AUTHOR=Behairy Mohammed Y. , Soltan Mohamed A. , Eldeen Muhammad Alaa , Abdulhakim Jawaher A. , Alnoman Maryam M. , Abdel-Daim Mohamed M. , Otifi Hassan , Al-Qahtani Saleh M. , Zaki Mohamed Samir A. , Alsharif Ghadi , Albogami Sarah , Jafri Ibrahim , Fayad Eman , Darwish Khaled M. , Elhady Sameh S. , Eid Refaat A. TITLE=HBD-2 variants and SARS-CoV-2: New insights into inter-individual susceptibility JOURNAL=Frontiers in Immunology VOLUME=13 YEAR=2022 URL=https://www.frontiersin.org/journals/immunology/articles/10.3389/fimmu.2022.1008463 DOI=10.3389/fimmu.2022.1008463 ISSN=1664-3224 ABSTRACT=Background

A deep understanding of the causes of liability to SARS-CoV-2 is essential to develop new diagnostic tests and therapeutics against this serious virus in order to overcome this pandemic completely.

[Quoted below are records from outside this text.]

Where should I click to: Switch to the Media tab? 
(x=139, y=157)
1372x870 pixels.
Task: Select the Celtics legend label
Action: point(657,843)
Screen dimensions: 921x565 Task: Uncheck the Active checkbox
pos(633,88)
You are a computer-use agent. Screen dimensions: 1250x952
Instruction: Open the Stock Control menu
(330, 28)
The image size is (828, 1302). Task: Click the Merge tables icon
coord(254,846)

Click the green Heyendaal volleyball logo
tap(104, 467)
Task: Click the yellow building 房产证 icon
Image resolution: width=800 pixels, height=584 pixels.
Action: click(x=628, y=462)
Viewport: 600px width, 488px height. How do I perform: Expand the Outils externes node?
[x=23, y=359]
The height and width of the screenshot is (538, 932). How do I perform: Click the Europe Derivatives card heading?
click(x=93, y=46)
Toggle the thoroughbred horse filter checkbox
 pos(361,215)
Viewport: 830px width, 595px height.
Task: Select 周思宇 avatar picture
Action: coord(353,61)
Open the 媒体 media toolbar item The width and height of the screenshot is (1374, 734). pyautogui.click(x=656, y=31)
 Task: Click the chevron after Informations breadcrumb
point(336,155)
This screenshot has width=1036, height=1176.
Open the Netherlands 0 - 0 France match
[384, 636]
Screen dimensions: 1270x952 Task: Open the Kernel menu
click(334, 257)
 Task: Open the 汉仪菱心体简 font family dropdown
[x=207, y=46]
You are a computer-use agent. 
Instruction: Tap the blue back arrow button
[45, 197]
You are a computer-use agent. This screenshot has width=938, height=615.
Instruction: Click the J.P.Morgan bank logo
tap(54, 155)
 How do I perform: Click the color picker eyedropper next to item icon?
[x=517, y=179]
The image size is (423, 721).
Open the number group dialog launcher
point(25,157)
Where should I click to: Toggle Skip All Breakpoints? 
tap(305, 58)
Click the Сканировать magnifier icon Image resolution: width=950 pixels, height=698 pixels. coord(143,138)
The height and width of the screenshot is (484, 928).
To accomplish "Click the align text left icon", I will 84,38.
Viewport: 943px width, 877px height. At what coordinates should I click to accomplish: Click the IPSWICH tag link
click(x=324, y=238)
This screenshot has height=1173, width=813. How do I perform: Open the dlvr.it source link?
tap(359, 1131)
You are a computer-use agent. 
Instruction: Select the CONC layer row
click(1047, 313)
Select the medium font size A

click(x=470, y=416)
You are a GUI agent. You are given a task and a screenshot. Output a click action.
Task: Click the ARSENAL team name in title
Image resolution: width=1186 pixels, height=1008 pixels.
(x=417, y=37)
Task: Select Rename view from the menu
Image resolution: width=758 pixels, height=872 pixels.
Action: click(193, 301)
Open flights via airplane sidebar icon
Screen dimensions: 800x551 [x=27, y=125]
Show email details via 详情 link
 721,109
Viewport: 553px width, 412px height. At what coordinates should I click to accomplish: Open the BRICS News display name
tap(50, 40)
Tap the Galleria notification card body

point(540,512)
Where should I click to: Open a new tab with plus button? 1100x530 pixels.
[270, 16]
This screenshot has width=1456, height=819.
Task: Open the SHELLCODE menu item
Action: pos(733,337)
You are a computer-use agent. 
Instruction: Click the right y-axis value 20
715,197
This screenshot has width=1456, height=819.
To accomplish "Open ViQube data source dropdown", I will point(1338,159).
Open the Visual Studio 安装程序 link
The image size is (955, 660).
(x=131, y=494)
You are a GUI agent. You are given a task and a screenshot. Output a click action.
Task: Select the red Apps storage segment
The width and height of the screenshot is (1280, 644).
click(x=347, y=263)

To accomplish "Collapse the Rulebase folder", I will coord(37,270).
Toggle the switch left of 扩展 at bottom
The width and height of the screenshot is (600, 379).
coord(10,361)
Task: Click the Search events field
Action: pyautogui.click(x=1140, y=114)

In the light of the discovered role of antimicrobial peptides [such as human b-defensin-2 (hBD-2) and cathelicidin LL-37] in the defense against SARS-CoV-2, it became important to identify the damaging missense mutations in the genes of these molecules and study their role in the pathogenesis of COVID-19.

Methods

We conducted a comprehensive analysis with multiple in silico approaches to identify the damaging missense SNPs for hBD-2 and LL-37; moreover, we applied docking methods and molecular dynamics analysis to study the impact of the filtered mutations.

Results

The comprehensive analysis reveals the presence of three damaging SNPs in hBD-2; these SNPs were predicted to decrease the stability of hBD-2 with a damaging impact on hBD-2 structure as well. G51D and C53G mutations were located in highly conserved positions and were associated with differences in the secondary structures of hBD-2. Docking-coupled molecular dynamics simulation analysis revealed compromised binding affinity for hBD-2 SNPs towards the SARS-CoV-2 spike domain. Different protein–protein binding profiles for hBD-2 SNPs, in relation to their native form, were guided through residue-wise levels and differential adopted conformation/orientation.

Conclusions

The presented model paves the way for identifying patients prone to COVID-19 in a way that would guide the personalization of both the diagnostic and management protocols for this serious disease.